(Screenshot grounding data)
● ● ● ●
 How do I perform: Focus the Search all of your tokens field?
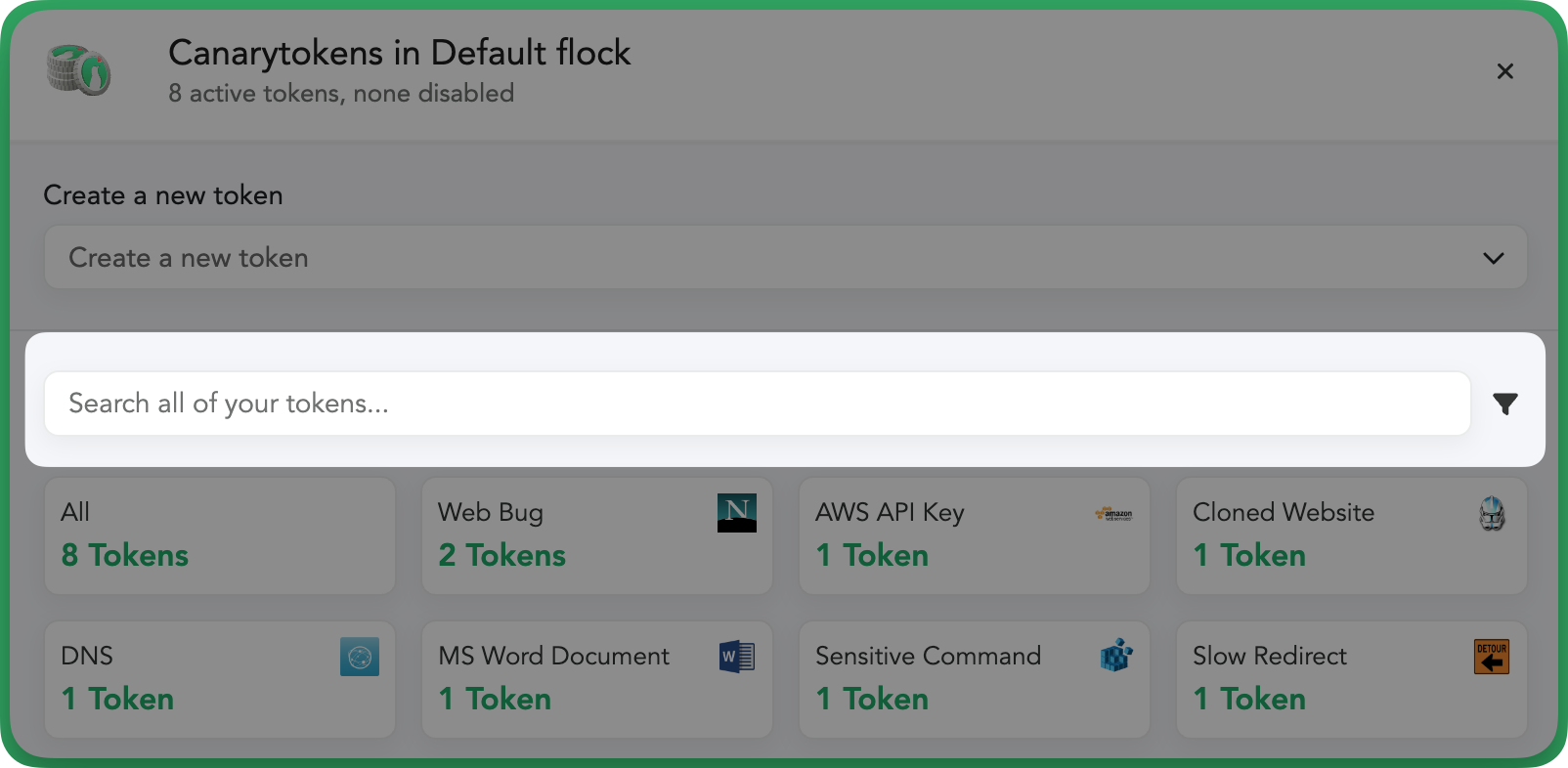(x=758, y=404)
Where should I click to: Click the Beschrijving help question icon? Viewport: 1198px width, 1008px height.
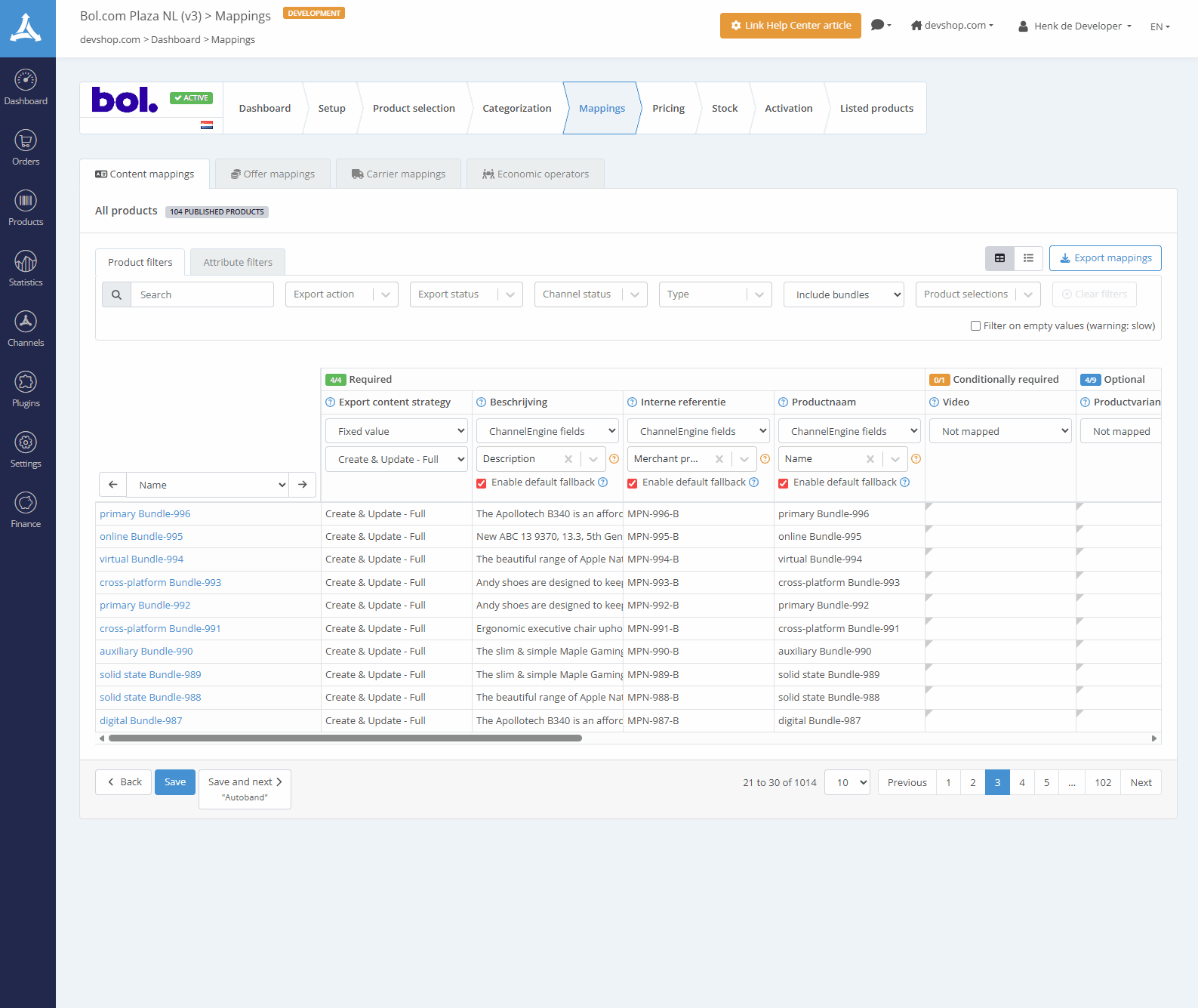click(481, 402)
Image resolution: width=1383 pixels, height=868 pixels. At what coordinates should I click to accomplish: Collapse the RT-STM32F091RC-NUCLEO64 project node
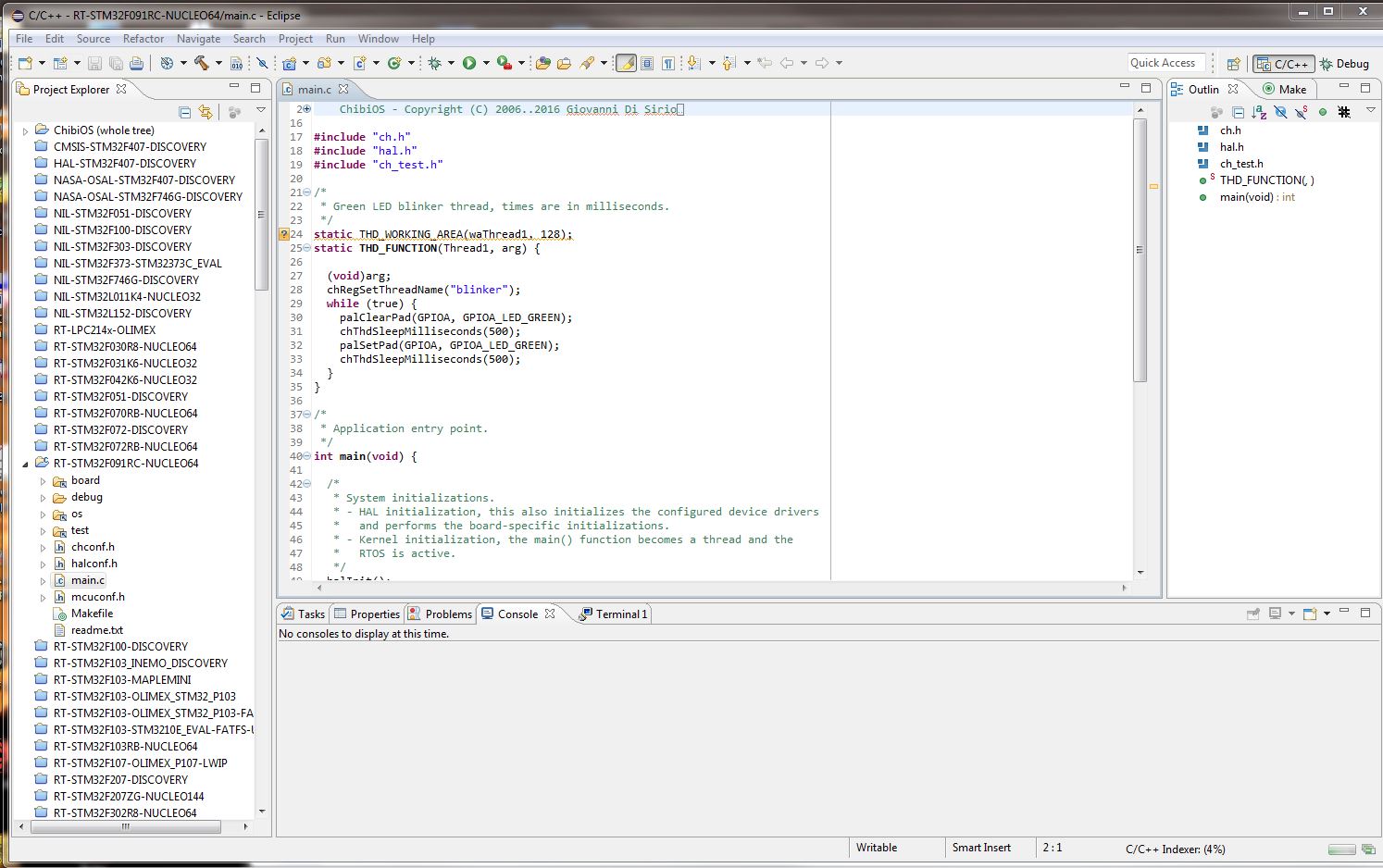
● ● ● ●
● ACTION ITEM: With the pictures omitted, give every line above again exactly.

● RESULT FOR THIS TASK:
 How do I perform: Focus the Search all of your tokens field?
(x=758, y=404)
Where should I click to: Click the Beschrijving help question icon? Viewport: 1198px width, 1008px height.
click(481, 402)
Image resolution: width=1383 pixels, height=868 pixels. At what coordinates should I click to accomplish: Collapse the RT-STM32F091RC-NUCLEO64 project node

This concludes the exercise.